The Jewish Chronicle

At the end of a world

- STODDARD MARTIN

ALL FOR Nothing, by the late Walter Kempowski, now revived by Granta (£14.99), is set in a run-down manor near a main thoroughfa­re in East Prussia in January 1945. Its protagonis­ts are normal, civilised yet blinkered gentry. The fearful thing is the approach of a vengeful Red Army.

Life in the manless household is relatively easy. Visitors arrive: a painter of war scenes returning west, a Jewish bookbinder fleeing east. Each new arrival brings disaster closer for the German family, if (perhaps) liberation for Ukrainian servants. Suspense builds: the end seems nigh, but comes not yet.

Will it ever? Can’t the Wehrmacht hold it back? Königsberg has been flattened but may not remoteness spare this rural enclave, with its rich mementos of happier days — fine porcelain, hallmarked silverware, antler chandelier­s, ancestral portraits and a library so untouched by recent events as to contain titles by Heinrich Heine?

A Nazi apparatchi­k from a nearby housing estate casts a resentful eye over aristo privilege, threatens, requisitio­ns space for favoured Baltic refugees. Delicacies are hidden, rumours pondered. Did those things really happen in the East? Will the Jews take revenge?

The family, extended, has a last supper — Beethoven on the piano, recitation of Goethe, cigarettes, chocolate, a precious bottle of Barolo. Meanwhile guns are rumbling in the east, skies glowing red, carts crowding the road west, bitter cold… Should we flee? Hesitation. The châtelaine is arrested for having harboured the bookbinder. The Baltic refugees are swept off in an official car, while Ukrainian servants pack a cart and coach for the others.

Most set out; a few foreign workers stay; opportunis­ts lurk to loot. On the road, chests go missing. The cart disappears. The coach is overturned by a bomb, its driver — an auntie just short of 60 — instantly dies. One arm is blown far from the body; rings on its fingers quickly vanish. Corpses lie frozen by the roadside. Horses fall through ice. Main roads are blocked — flight in the other direction. SS troops patrol, some keeping order, others intent on stringing up deserters and thieves, especially those from the east — ever untrustwor­thy Ukrainians, Czechs, Romanians, Poles.

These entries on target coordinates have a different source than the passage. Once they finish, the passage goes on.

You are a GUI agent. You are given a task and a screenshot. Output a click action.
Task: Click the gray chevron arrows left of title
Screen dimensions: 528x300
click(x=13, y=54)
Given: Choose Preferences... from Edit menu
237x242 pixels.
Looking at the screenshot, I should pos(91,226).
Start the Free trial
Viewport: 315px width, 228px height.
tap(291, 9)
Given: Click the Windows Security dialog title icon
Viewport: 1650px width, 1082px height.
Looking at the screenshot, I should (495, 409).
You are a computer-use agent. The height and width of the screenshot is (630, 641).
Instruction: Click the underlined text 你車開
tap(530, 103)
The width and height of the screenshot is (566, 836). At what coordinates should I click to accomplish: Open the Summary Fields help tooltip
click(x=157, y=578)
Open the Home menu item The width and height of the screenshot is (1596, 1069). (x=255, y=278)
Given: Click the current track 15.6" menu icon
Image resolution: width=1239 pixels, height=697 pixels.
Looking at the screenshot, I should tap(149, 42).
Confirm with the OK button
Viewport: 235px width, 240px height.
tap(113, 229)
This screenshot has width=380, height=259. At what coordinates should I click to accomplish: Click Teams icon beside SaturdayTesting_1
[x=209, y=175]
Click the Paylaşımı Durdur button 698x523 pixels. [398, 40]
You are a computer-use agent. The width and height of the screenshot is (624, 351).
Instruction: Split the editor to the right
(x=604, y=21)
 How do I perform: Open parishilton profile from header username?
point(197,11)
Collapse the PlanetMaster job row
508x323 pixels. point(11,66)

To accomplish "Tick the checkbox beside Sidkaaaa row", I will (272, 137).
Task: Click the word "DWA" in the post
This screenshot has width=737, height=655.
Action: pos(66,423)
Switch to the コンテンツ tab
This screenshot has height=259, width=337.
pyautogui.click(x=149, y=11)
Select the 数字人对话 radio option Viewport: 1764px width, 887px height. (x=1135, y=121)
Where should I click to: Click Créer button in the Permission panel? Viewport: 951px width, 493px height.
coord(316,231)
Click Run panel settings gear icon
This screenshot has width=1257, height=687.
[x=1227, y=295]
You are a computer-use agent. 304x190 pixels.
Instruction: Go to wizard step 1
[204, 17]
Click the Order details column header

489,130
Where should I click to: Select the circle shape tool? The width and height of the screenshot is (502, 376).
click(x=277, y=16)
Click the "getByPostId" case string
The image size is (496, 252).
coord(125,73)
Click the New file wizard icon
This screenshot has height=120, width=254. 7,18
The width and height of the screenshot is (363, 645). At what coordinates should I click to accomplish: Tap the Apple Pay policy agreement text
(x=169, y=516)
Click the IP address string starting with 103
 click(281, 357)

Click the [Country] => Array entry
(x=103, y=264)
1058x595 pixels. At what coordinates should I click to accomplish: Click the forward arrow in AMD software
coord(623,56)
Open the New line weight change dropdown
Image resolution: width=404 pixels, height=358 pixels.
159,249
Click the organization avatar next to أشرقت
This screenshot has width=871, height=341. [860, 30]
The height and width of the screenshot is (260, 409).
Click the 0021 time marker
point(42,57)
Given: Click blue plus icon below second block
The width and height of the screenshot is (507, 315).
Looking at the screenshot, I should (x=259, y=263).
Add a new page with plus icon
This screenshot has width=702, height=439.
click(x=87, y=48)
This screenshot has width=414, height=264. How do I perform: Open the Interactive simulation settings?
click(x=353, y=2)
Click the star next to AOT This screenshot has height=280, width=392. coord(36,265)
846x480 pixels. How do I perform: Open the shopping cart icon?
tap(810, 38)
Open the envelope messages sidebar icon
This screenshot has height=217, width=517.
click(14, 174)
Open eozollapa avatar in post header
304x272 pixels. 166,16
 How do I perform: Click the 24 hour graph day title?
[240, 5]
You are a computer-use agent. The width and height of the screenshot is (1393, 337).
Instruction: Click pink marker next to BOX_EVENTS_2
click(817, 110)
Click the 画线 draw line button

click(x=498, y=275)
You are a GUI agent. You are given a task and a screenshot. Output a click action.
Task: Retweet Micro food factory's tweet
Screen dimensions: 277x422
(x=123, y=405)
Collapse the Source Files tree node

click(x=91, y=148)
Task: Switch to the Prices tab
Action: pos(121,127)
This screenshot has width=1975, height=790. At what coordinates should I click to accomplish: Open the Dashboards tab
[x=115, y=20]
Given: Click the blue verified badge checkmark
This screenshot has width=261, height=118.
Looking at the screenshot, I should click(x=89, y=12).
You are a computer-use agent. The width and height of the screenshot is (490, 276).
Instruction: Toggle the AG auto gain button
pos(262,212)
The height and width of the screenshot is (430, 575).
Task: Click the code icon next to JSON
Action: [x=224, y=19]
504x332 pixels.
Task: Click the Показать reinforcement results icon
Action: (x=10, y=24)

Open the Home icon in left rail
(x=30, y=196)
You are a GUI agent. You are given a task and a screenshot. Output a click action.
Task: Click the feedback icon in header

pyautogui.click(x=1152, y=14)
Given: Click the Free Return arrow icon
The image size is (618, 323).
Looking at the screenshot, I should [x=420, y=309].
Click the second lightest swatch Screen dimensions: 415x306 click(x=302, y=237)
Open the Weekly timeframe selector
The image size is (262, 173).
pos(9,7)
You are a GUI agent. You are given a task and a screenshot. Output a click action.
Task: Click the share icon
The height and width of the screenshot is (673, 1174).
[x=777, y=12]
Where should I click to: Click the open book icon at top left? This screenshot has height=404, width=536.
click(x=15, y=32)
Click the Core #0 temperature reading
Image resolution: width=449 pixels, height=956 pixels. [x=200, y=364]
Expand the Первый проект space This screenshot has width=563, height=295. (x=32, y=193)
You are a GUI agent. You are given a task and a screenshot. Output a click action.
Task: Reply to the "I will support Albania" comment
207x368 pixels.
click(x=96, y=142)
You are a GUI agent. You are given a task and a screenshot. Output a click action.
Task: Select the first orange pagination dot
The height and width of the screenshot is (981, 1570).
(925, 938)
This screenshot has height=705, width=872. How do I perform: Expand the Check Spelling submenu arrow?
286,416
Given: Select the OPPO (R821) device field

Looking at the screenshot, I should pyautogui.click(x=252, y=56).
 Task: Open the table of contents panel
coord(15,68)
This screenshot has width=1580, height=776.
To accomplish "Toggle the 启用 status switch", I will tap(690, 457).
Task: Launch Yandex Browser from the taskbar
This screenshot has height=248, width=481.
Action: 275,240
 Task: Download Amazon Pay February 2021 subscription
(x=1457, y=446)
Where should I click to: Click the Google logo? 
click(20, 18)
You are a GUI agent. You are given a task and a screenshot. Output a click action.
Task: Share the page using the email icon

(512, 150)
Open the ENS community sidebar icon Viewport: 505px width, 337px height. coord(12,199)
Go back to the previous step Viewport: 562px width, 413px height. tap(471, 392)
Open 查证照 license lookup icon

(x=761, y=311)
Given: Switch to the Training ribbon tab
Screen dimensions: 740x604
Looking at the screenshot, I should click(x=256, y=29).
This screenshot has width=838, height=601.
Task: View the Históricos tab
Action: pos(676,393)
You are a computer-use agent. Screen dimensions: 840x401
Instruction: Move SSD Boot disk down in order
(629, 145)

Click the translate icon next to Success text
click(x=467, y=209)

A sole member of the family survives, a boy of 12, too young for the Hitler Youth. By luck more than cunning, he is taken on to a last dinghy out to a last ship to ferry surviving trekkers to Denmark or elsewhere west.

It is an epic of exodus, timely for our days, reminding Germans of what in their past has prepared them to be welcoming. East Prussia had a population of nearly three million in 1940. By 1950, fewer than 200,000 native Germans were left. No wonder this book has sold 100,000 copies in Germany. A bestsellin­g novel there back in the day was Gone with the Wind.

‘Did those things really happen in the East? Will the Jews take revenge?’